[Word and item position data]
>>>>>

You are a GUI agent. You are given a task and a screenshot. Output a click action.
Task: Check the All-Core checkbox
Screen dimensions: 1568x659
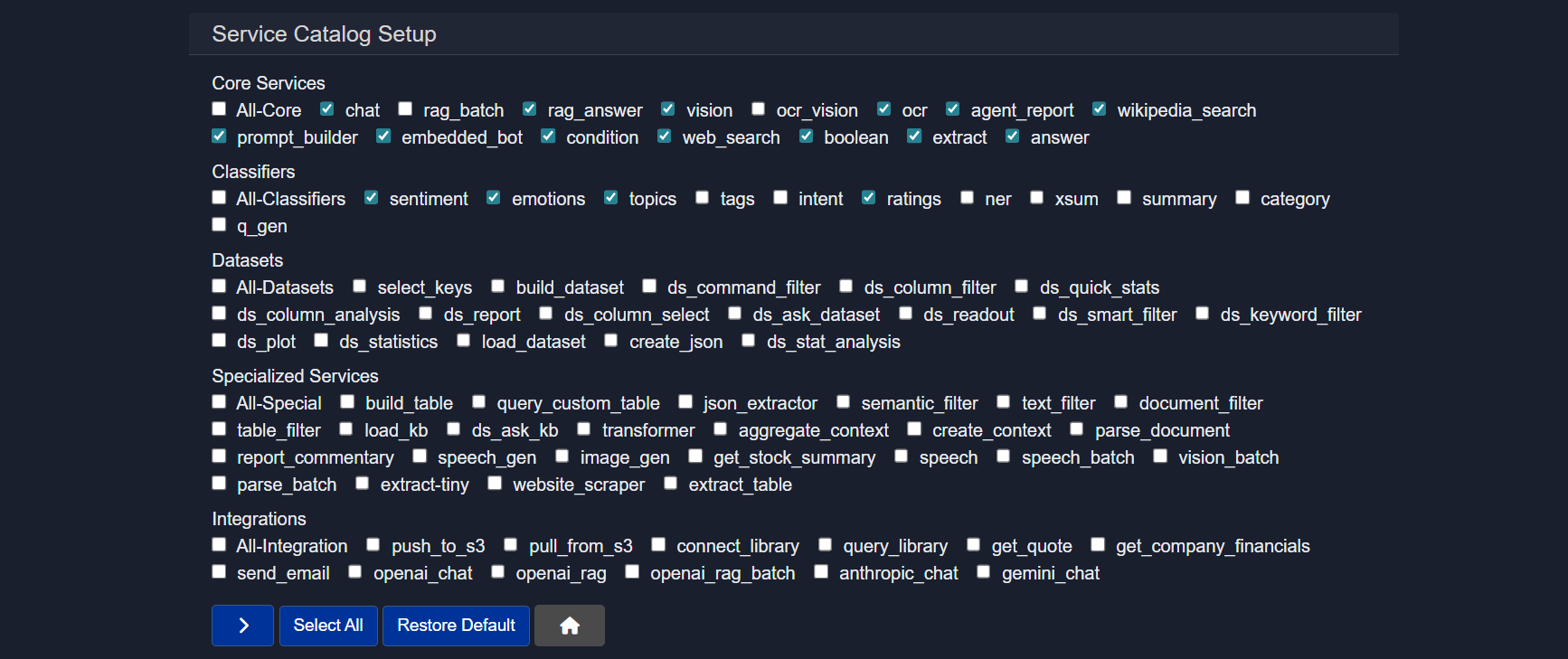[x=219, y=109]
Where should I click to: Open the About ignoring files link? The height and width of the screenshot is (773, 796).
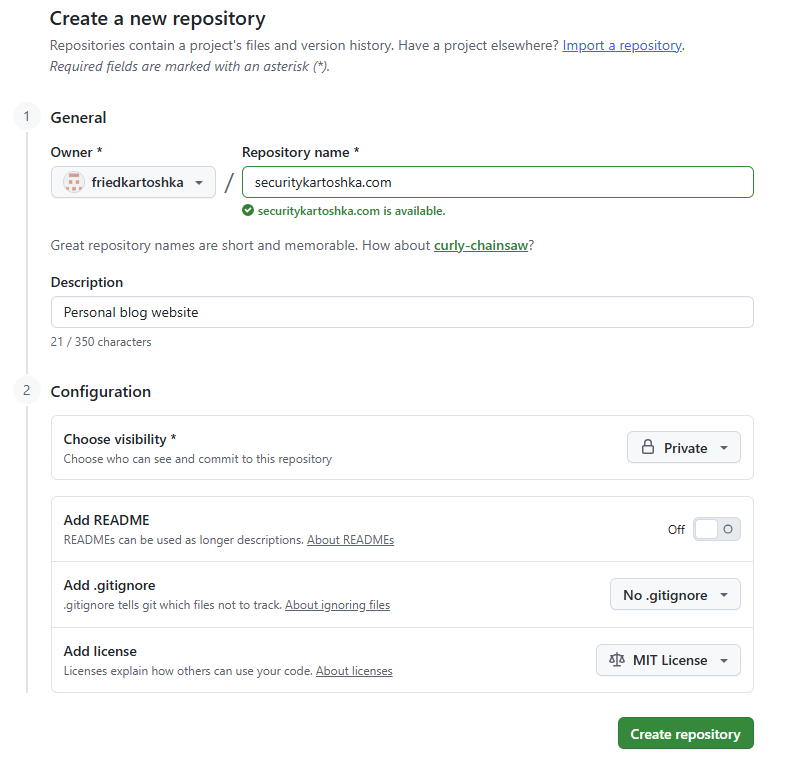click(x=337, y=605)
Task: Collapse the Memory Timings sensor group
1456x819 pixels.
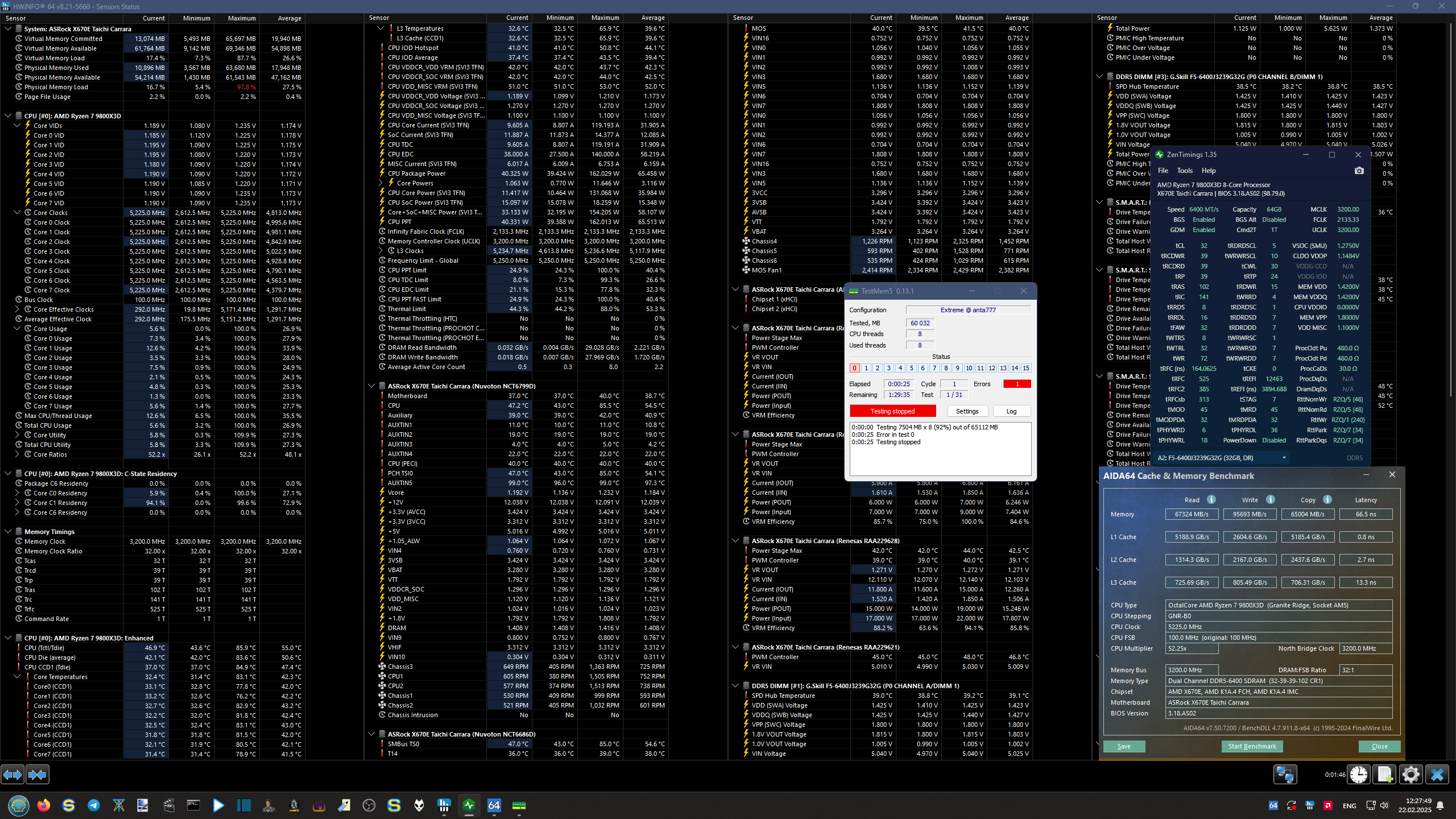Action: pyautogui.click(x=8, y=532)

<<<<<

» Directions: Count the lines of the listing that contain the string "screenshot", matching case exactly, and reply with only that number.

» The result: 2